**SOURCE RECORDS**
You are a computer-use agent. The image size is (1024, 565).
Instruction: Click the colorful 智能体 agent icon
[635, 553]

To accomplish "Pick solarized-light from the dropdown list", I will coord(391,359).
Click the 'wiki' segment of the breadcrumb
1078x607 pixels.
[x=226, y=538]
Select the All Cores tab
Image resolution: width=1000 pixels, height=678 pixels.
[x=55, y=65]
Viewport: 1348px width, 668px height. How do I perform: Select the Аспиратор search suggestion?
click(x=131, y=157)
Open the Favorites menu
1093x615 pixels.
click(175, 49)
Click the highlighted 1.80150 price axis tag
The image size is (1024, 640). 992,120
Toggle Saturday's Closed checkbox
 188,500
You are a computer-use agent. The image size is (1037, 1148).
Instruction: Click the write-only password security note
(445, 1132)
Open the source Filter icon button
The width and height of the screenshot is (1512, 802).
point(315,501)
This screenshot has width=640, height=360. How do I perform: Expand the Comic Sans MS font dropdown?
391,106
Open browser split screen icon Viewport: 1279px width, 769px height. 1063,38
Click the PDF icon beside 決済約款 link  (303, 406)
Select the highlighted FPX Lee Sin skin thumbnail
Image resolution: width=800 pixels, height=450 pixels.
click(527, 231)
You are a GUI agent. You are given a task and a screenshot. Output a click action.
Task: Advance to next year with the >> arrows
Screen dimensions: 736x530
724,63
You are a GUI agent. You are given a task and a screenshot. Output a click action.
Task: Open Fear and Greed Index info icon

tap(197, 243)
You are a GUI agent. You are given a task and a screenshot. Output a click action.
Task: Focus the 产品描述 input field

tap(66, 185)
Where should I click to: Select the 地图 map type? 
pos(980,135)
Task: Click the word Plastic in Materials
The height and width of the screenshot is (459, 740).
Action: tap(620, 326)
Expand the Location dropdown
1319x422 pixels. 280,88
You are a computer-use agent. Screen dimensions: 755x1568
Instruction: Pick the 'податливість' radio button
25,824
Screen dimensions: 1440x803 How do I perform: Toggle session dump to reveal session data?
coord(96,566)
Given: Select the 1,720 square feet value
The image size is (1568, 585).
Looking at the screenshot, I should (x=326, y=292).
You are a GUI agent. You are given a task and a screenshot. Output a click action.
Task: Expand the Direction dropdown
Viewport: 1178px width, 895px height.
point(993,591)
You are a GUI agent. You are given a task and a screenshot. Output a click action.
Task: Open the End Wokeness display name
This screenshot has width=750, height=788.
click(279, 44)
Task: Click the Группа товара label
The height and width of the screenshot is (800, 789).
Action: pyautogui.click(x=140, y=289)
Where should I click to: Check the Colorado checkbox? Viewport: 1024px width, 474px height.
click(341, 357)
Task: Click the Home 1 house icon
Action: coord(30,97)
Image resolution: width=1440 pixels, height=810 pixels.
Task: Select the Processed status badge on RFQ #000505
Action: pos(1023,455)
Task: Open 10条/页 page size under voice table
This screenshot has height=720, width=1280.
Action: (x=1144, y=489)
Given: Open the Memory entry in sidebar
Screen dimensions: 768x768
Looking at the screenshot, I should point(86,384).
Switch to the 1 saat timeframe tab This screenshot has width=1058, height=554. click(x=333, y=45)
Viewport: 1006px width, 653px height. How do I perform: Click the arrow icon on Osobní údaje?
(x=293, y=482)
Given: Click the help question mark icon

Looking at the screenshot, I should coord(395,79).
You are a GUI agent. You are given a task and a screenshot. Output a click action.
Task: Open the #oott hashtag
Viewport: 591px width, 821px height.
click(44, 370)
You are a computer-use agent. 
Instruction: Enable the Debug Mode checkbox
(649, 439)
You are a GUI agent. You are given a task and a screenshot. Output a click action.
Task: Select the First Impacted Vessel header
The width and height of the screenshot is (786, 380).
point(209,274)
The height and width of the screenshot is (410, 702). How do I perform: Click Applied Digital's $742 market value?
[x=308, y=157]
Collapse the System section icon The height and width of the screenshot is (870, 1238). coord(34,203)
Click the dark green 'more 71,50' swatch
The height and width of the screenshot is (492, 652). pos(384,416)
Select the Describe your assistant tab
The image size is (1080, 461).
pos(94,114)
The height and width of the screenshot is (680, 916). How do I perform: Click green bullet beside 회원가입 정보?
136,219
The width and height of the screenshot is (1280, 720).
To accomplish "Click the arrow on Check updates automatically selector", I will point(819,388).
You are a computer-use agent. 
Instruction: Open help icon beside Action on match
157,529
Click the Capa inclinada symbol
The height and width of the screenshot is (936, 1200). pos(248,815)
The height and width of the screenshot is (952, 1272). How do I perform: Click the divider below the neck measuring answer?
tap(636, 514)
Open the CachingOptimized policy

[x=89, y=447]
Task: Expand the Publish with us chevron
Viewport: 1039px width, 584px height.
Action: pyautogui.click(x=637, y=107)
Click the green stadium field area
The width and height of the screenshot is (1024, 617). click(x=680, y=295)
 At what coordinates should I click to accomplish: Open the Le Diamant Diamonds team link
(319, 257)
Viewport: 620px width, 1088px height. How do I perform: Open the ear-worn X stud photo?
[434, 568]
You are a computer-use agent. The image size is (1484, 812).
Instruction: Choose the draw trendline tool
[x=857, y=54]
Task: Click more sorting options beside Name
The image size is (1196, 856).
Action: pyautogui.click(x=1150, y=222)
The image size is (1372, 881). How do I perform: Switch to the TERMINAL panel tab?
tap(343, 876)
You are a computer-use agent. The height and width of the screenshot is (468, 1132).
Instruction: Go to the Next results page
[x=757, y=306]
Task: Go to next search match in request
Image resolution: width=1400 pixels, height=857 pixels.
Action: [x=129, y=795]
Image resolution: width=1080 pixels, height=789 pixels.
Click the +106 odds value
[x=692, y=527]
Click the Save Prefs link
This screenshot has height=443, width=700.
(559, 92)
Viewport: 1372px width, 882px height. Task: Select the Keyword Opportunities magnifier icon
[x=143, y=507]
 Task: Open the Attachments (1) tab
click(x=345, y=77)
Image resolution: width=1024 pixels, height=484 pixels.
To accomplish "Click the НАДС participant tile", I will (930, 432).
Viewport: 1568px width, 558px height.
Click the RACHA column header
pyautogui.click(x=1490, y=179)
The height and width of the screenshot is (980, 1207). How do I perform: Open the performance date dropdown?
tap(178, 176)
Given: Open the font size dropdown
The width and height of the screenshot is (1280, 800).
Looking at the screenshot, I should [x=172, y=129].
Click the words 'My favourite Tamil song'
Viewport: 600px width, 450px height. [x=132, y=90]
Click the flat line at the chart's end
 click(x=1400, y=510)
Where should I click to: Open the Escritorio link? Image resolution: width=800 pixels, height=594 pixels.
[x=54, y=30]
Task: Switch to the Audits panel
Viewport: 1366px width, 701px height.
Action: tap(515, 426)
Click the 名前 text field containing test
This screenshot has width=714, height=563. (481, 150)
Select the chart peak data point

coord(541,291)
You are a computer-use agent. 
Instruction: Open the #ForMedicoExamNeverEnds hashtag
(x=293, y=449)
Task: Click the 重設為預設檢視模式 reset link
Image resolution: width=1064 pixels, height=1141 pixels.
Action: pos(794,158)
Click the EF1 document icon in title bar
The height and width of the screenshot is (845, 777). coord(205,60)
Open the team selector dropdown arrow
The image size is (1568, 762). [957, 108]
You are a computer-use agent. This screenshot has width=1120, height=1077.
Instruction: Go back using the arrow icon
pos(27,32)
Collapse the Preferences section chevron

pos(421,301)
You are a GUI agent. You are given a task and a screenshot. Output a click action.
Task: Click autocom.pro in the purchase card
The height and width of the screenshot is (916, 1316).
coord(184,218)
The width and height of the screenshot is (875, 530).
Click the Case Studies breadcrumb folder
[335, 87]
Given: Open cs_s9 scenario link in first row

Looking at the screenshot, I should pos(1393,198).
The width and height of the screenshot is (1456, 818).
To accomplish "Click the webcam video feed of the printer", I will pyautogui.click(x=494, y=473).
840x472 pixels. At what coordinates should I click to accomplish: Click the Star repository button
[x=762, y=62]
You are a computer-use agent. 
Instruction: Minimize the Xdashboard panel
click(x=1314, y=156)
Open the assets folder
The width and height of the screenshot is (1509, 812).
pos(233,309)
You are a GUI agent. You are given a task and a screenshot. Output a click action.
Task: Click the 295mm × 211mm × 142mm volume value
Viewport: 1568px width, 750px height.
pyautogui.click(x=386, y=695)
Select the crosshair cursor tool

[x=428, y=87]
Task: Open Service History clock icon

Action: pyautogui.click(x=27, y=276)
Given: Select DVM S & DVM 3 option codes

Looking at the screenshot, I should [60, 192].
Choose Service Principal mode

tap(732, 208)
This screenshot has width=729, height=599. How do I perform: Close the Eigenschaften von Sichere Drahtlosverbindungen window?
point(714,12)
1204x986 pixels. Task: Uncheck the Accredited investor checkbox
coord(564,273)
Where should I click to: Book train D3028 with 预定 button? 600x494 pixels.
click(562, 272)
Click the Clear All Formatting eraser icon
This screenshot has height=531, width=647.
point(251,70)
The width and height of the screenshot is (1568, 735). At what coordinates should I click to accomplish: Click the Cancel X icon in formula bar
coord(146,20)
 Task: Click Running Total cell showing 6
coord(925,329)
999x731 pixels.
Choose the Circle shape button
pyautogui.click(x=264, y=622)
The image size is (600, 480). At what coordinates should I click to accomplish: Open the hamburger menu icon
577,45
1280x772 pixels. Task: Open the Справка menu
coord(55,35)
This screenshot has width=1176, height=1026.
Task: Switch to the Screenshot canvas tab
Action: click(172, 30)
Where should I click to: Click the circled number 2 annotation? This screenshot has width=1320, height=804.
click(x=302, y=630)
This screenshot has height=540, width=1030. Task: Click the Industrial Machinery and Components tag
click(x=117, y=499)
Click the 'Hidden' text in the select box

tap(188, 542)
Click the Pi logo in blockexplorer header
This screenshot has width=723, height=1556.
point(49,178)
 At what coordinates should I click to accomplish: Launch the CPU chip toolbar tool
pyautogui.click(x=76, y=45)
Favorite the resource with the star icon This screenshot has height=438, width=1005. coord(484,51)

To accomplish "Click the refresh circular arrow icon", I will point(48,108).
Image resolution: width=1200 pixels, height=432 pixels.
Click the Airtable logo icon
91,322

**EXERCISE**
Repeat, character for character, the lines from the one that holds "Task: Click Running Total cell showing 6" to the final line of the material, inclusive, and no other lines.

**PROBLEM SOLUTION**
 Task: Click Running Total cell showing 6
coord(925,329)
999x731 pixels.
Choose the Circle shape button
pyautogui.click(x=264, y=622)
The image size is (600, 480). At what coordinates should I click to accomplish: Open the hamburger menu icon
577,45
1280x772 pixels. Task: Open the Справка menu
coord(55,35)
This screenshot has width=1176, height=1026.
Task: Switch to the Screenshot canvas tab
Action: click(172, 30)
Where should I click to: Click the circled number 2 annotation? This screenshot has width=1320, height=804.
click(x=302, y=630)
This screenshot has height=540, width=1030. Task: Click the Industrial Machinery and Components tag
click(x=117, y=499)
Click the 'Hidden' text in the select box

tap(188, 542)
Click the Pi logo in blockexplorer header
This screenshot has width=723, height=1556.
point(49,178)
 At what coordinates should I click to accomplish: Launch the CPU chip toolbar tool
pyautogui.click(x=76, y=45)
Favorite the resource with the star icon This screenshot has height=438, width=1005. coord(484,51)

To accomplish "Click the refresh circular arrow icon", I will point(48,108).
Image resolution: width=1200 pixels, height=432 pixels.
Click the Airtable logo icon
91,322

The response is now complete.